It’s Super Bowl Weekend in America – the whole country (well, almost) will watch the game between the Los Angeles Rams and the New England Patriots on Sunday afternoon at 6:30 p.m. EST (3:30 PST).

Your mission, should you decide to accept it, is to:

1)  What is your favorite National Football League team?  …

In our house, Super Bowl Sunday isn’t much different than many other Sunday. My husband and I will be watching the game, but each of us will likely be doing other stuff (like genealogy) while watching.

I started writing for this topic yesterday, saying that the Kansas City Chiefs were my favorite team. However, I realized that even though they are my favorite team, I don’t have answers for most of these questions. So I decided to not write on this topic.

Then I went to church today and got inspiration: teamwork and legacy.

In our local church, the children’s sermon was about teamwork. Carla did a great job of demonstrating to the children how being part of a larger team can help one carry a burden.

Prior to going to church this  morning, I was watching the service at the United Methodist Church of the Resurrection online. They have been doing a sermon series, “Lessons from Football for the Game of Life.” I’ve really enjoyed this series as they’ve intertwined different aspects of football into how our faith is practiced. Today’s sermon is on the concept of ‘Victory’. [Today’s sermon isn’t archived yet.]

Instead of talking about all of the fame and glory that society associates with Victory, the sermon focused on ways the influence of different players is impacting children living in poverty. Highlighted during the sermon were two different programs founded by members of the Kansas City Chiefs.

The first is the ‘3rd and Long Foundation’ founded by Derek Thomas, Neil Smith and Otis Taylor. The goal of this foundation is to help battle illiteracy among urban youth.

The second is ‘Team Smile’ founded by Dr. Bill Busch and Dustin Colquitt. The purpose of this foundation is to provide free dental care to children living in poverty.

One of the points of the sermon was that we can define victory by how much we give of ourselves.

So, how can I apply this to my genealogy life?

Even though I live in a small rural community, I can still be part of the ‘genealogy’ team.

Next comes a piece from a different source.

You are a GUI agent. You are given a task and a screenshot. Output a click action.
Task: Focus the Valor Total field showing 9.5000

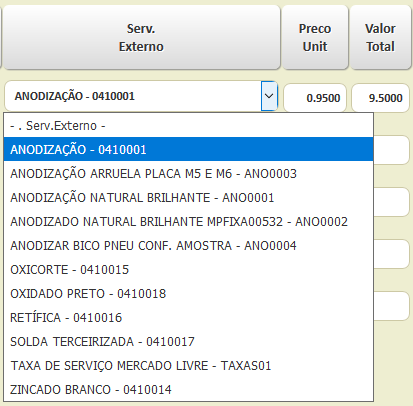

  • Participate in various genealogy groups on Facebook
  • Share other genealogy bloggers posts via Twitter and Facebook
  • Join a local genealogical society — even when I don’t have ancestors in the area — and participate in their programs
  • Join a genealogical society where my ancestors lived — even though I can’t participate in their programs

Leaving a legacy is easy for most genealogists! We leave our life’s work. 

  • My life’s work may have errors, but I’m still going to share it.
  • My life’s work isn’t ‘done’, but I’m still going to share it.
Join me in applying these lessons from football 
to our life as a genealogist.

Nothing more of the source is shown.